There were ten speakers, only one of whom was a woman but the content reawakened hope, joy, excitement, trust in the ever-patient love of God and a sense of gratitude for the richness of the treasure hidden in those documents and their groundedness in Gospel. From the gentle and very moving words of Emeritus Archbishop of Westminster, Cormac Murphy-O’Connor, on how he tried to respond to the teachings of Vatican II by being ecumenical in ministry, to those of journalist Mary Kenny and her thoughts on Church, religion and religious in Ireland from the nineteen sixties to the present, urging confidence in who we are. Bishop Noel Treanor outlined how deeply rooted the foundations of the European Union are in the social teachings of the Church. The Popes since John XXIII have all drawn heavily on Vatican II teaching – but I’m not sure that I was always listening. The documents of Vatican II were brought to life at this Conference and the richness of their message struck me anew.

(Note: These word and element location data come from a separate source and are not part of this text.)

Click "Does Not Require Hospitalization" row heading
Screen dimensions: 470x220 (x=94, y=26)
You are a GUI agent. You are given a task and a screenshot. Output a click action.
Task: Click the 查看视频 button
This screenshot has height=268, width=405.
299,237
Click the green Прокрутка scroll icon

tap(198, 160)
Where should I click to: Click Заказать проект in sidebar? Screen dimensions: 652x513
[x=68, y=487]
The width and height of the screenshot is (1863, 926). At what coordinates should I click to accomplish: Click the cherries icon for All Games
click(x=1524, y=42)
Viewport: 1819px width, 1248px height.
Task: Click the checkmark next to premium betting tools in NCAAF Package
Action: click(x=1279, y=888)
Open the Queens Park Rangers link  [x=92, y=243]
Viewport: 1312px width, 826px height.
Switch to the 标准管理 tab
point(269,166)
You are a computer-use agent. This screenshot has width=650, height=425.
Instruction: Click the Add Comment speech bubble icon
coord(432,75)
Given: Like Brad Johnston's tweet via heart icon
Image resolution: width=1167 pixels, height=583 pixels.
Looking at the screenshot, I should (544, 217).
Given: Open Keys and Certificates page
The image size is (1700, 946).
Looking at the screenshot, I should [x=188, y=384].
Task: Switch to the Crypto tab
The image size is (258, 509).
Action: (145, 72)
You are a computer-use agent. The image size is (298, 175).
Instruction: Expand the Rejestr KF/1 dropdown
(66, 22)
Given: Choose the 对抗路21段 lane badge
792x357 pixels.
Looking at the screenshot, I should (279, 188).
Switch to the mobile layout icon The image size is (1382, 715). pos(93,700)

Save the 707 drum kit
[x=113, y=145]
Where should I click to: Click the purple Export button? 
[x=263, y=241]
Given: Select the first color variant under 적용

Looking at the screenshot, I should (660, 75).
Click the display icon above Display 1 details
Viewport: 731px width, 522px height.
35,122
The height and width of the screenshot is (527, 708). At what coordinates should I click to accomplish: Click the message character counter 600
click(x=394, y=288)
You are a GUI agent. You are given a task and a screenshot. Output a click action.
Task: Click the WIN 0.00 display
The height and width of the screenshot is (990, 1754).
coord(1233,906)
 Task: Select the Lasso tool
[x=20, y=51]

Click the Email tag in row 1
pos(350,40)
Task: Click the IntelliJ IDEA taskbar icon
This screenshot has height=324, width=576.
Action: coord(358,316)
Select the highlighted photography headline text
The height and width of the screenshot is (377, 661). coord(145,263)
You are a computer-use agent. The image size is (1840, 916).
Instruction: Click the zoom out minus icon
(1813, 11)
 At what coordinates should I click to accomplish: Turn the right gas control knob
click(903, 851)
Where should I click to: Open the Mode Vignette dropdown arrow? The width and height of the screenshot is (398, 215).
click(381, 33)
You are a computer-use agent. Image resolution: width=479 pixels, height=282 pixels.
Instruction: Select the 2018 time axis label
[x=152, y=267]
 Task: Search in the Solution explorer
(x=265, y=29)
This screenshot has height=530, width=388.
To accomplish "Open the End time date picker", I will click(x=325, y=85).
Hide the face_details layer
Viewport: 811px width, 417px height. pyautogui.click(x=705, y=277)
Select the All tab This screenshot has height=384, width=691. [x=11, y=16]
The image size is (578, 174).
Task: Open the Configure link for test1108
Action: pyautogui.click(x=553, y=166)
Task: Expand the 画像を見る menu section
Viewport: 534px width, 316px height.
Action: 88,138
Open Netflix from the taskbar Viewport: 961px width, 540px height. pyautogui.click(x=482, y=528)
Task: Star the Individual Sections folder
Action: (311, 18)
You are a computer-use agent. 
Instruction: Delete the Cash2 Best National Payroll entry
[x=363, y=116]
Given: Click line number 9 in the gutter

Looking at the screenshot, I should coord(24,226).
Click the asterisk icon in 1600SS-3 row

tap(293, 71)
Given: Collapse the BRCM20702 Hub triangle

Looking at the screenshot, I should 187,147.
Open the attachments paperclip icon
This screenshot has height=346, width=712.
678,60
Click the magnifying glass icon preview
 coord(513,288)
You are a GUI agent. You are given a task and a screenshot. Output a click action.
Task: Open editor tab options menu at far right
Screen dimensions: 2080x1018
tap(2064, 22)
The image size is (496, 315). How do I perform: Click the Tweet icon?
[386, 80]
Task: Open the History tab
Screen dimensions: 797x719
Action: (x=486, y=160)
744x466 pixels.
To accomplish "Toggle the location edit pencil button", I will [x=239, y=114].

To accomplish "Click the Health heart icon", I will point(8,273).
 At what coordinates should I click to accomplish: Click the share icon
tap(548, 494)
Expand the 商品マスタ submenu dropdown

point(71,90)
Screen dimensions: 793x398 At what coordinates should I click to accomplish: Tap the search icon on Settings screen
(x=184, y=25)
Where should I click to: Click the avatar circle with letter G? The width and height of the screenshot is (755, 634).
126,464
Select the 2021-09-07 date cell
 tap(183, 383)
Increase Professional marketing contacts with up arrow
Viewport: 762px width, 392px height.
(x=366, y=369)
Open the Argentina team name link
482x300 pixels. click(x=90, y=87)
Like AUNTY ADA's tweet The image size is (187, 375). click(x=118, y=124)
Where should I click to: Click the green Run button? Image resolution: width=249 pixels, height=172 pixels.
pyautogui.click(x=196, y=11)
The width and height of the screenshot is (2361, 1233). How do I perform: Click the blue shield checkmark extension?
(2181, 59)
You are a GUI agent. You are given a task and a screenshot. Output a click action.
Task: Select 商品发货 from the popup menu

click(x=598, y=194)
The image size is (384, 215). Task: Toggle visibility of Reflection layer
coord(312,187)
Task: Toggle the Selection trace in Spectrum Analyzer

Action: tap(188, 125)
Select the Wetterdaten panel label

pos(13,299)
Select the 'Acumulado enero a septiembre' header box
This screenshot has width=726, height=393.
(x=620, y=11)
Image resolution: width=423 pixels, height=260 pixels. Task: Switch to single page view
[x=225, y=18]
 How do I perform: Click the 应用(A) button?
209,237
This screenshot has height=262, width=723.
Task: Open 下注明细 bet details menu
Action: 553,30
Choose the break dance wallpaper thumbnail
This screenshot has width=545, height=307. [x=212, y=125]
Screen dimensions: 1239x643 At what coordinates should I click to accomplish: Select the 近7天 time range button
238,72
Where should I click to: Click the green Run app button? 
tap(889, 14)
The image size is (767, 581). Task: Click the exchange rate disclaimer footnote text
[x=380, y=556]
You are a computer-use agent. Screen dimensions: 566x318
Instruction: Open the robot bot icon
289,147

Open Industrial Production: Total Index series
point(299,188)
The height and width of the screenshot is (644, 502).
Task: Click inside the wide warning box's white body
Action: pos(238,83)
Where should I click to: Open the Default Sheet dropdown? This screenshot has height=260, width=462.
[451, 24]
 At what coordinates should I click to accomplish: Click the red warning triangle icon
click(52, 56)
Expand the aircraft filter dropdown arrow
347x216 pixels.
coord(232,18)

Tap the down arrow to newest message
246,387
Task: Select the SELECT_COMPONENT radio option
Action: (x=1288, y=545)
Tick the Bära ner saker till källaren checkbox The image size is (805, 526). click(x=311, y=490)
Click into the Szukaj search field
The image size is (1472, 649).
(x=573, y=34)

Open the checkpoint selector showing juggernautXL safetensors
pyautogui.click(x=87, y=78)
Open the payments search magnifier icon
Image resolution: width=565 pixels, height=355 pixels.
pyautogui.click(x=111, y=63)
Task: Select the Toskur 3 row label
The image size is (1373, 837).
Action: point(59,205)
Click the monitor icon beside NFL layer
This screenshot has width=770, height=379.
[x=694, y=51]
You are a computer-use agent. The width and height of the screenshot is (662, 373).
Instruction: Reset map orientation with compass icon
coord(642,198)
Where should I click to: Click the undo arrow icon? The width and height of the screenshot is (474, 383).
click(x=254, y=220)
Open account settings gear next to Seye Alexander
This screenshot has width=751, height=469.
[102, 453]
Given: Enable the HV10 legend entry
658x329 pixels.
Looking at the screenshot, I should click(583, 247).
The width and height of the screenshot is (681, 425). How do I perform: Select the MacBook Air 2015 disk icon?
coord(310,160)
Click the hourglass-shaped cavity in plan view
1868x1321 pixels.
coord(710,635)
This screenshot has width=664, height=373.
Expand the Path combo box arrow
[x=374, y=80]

Also striking for me was how much there was in common with our own reflections as congregation and province at this time. The ‘we’ that is congregation – and the ‘I’ that is part of that – must surely be part of the ‘we’ that is Church lest, self-absorbed and centred on our own small world, an amnesia that ignores the public good overtakes us. A few points from the Conference stay with me: ‘The Church stands amidst the anxieties of our age’. ‘How do we focus on what matters?’. ‘Growing in understanding of the gift of truth entrusted to the ‘we’ of Church in every time and culture’. ‘The dignity of the human person is central to wellbeing’. ‘How can authority be exercised in a new way?’ ‘The Council offers a theology of creation’. ‘Instead of our looking for God, it is God who is looking for us’. ‘In a new time what new riches await discovery?
In conjunction with the Conference there was also the launch of Bishop Donal Murray’s recent book appropriately entitled: Keeping Open the Door of Faith: The Legacy of Vatican II. In the Introduction he quotes Blessed John Paul II who referred to Vatican II as ‘this great gift of the Spirit to the Church at the end of the second millennium’. It is a short (124p.) and very readable book, in which he shares his reflections on five themes linked to the Council documents: communion, mission, role of the lay faithful, the human person and faith. It is very authentic in its reflections on current realities of parish, the concept of mission in Ireland to-day, child sexual abuse, communications, climate change, faith and the life of society, the flood of information that is sometimes overwhelming, the phenomenon of globalisation – and many more issues. All are contextualised in apt quotes and references to conciliar and post conciliar documents. It is certainly a book for this time.